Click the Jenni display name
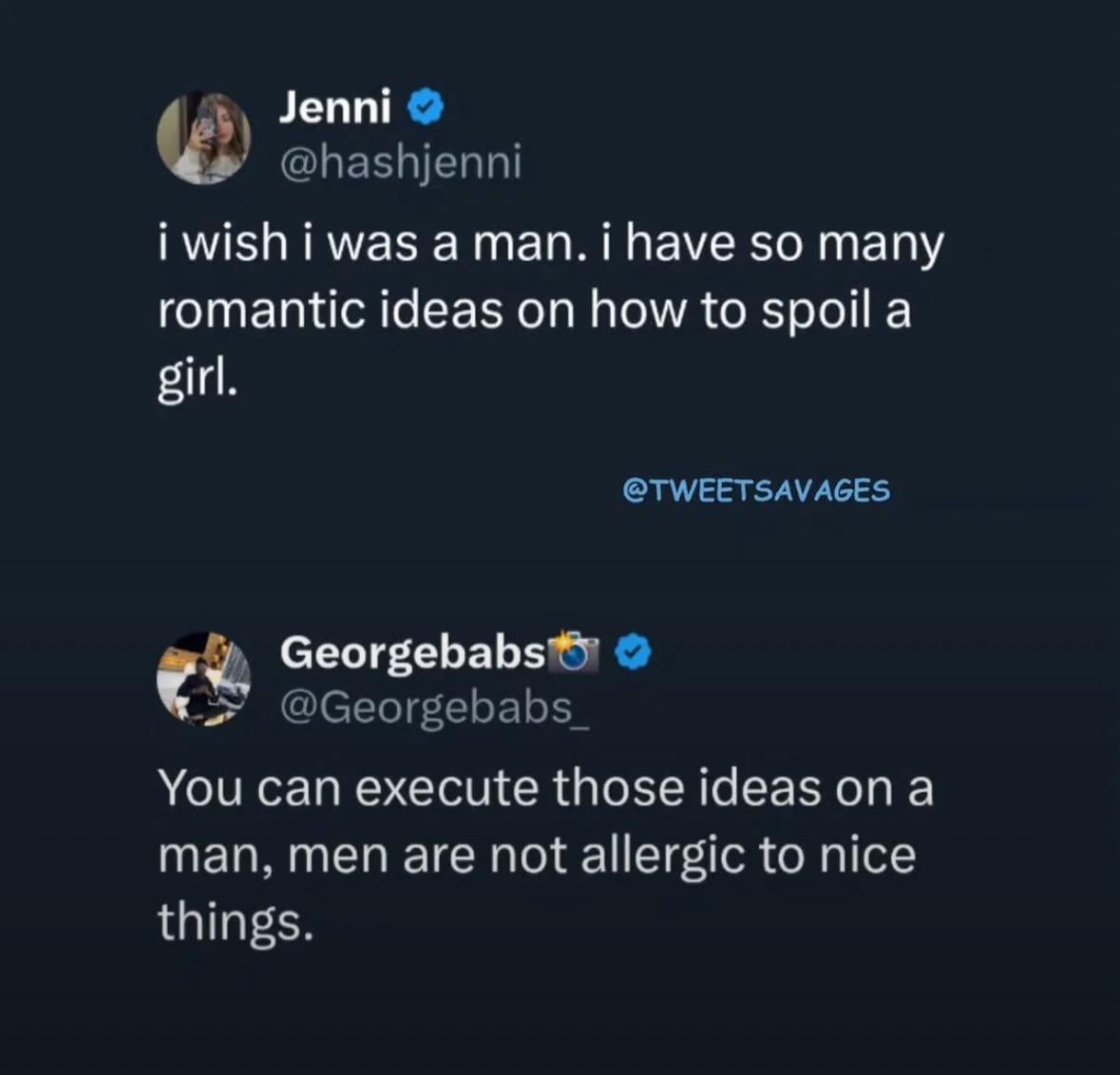1120x1075 pixels. coord(334,107)
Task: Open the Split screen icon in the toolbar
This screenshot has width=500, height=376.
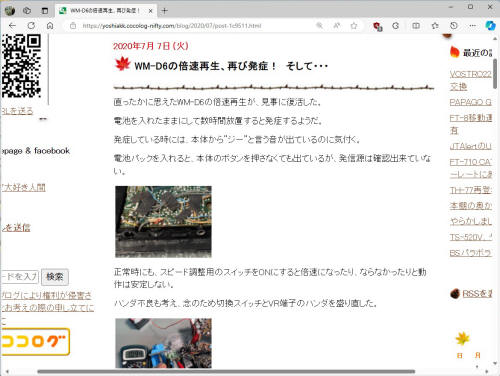Action: pos(416,26)
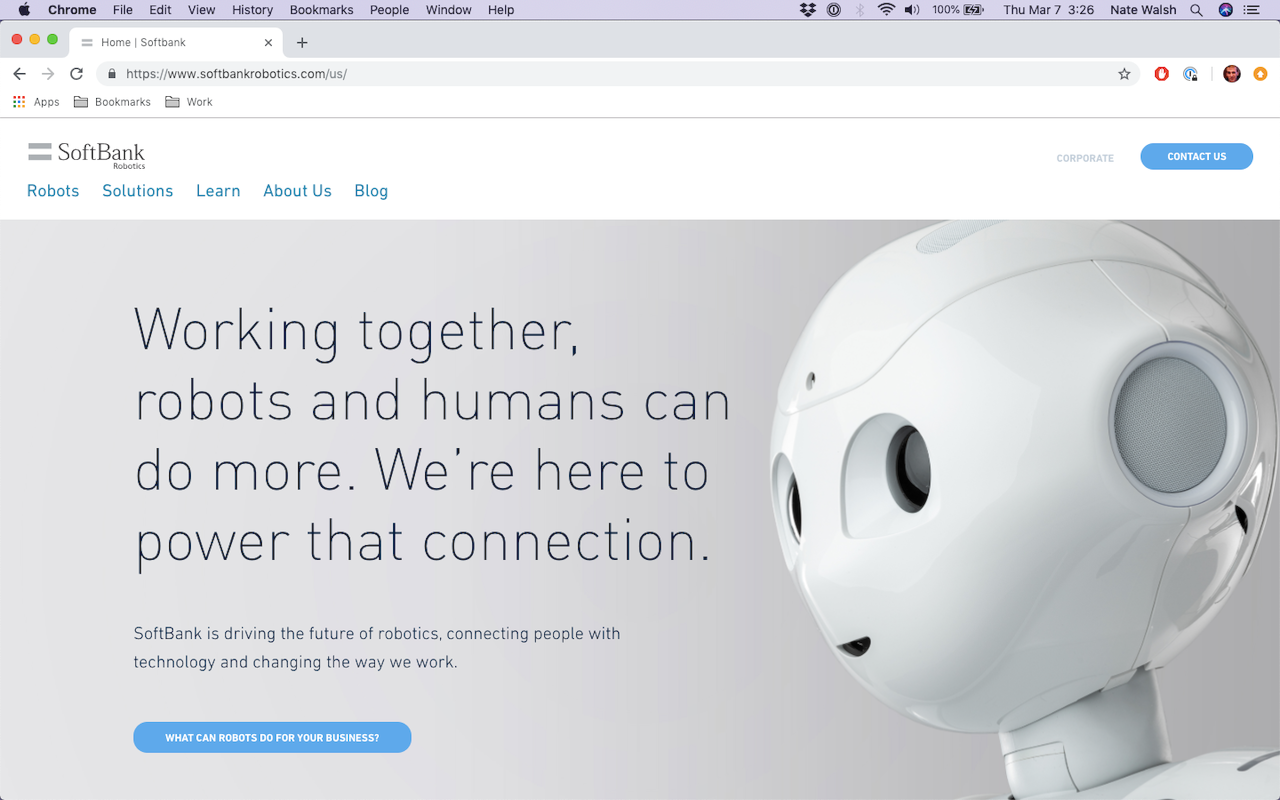The height and width of the screenshot is (800, 1280).
Task: Open Spotlight search magnifier in the menu bar
Action: click(x=1196, y=10)
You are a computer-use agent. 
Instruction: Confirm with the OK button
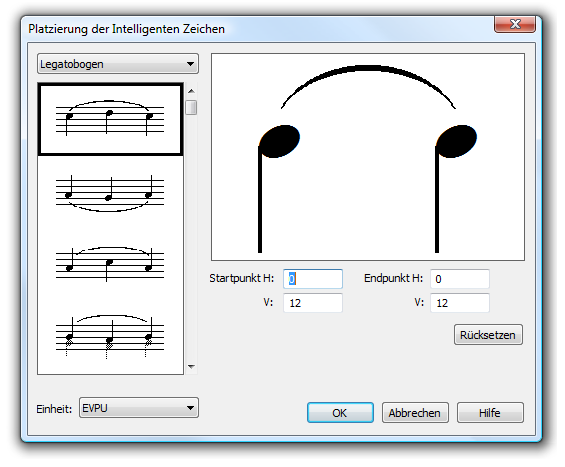tap(340, 413)
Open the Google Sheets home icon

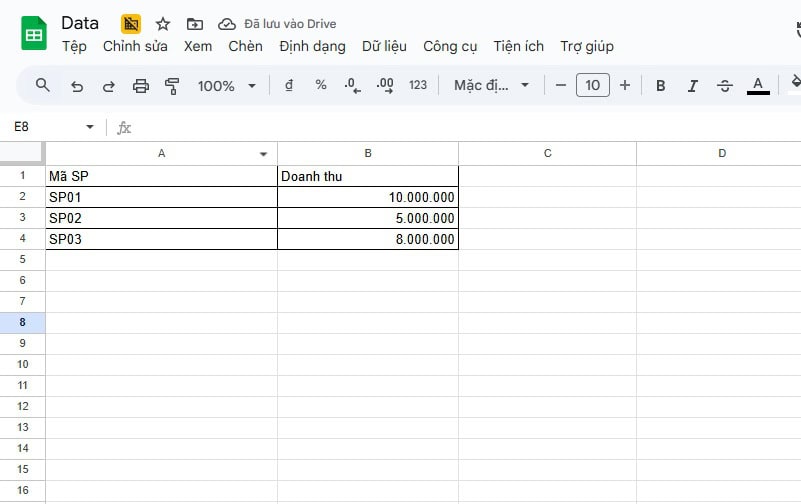34,33
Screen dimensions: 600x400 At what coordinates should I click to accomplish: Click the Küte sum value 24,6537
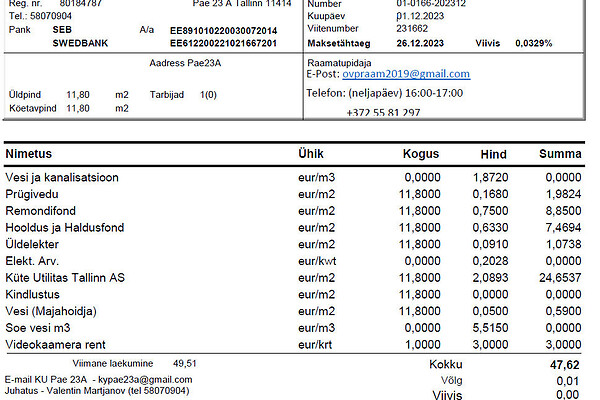point(559,277)
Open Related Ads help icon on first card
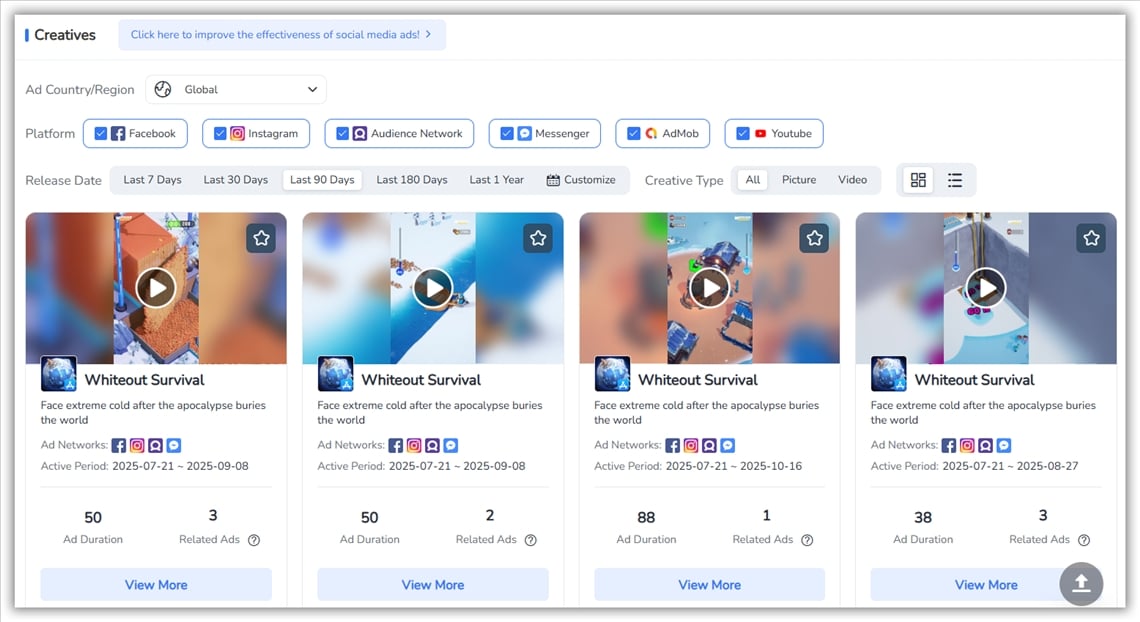 pos(254,540)
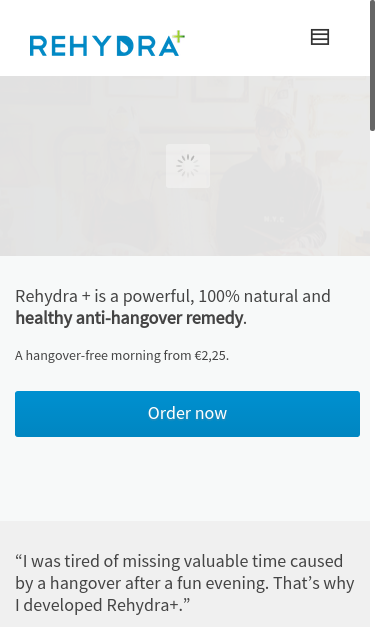Click the "100% natural and" phrase
This screenshot has width=375, height=627.
click(264, 297)
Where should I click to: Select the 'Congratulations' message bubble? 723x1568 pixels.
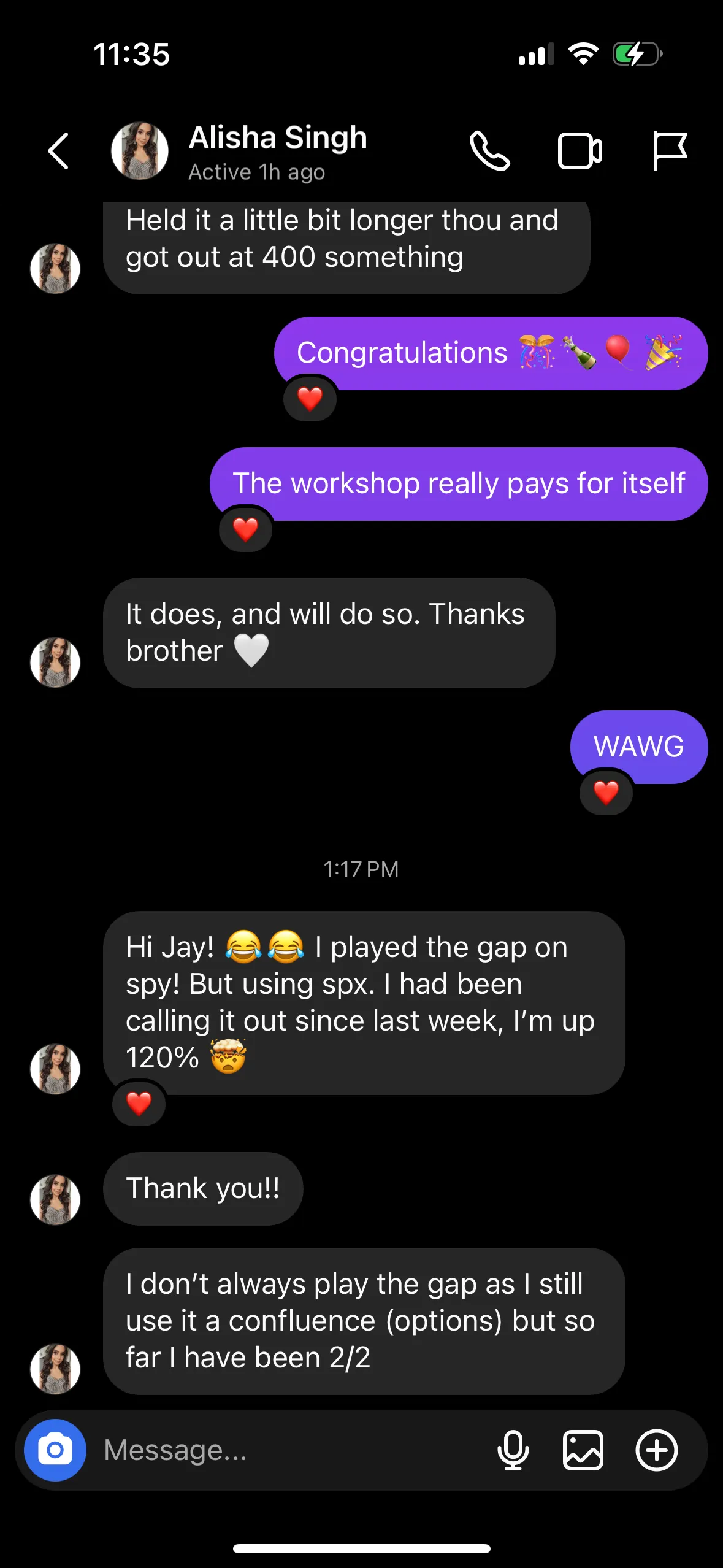(x=491, y=353)
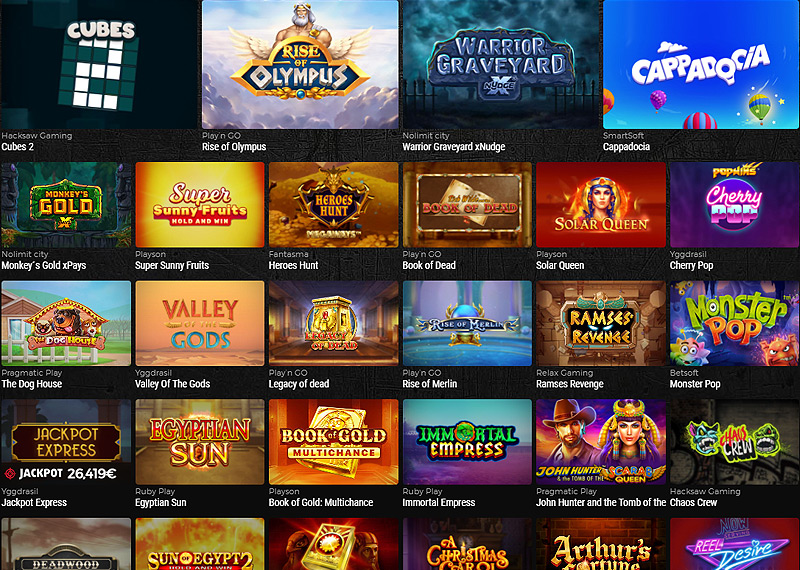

(YOUR OBJECTIVE) In the copy, include exactly the lines from the one with "Open Related Ads help icon on first card" through the final line of the entries above, both ends counted, and no pictures.

(SOLVED EXERCISE)
Open Related Ads help icon on first card
 pos(254,540)
Click the "100% natural and" phrase
This screenshot has width=375, height=627.
click(264, 297)
Where should I click to: Select the 'Congratulations' message bubble? 723x1568 pixels.
(x=491, y=353)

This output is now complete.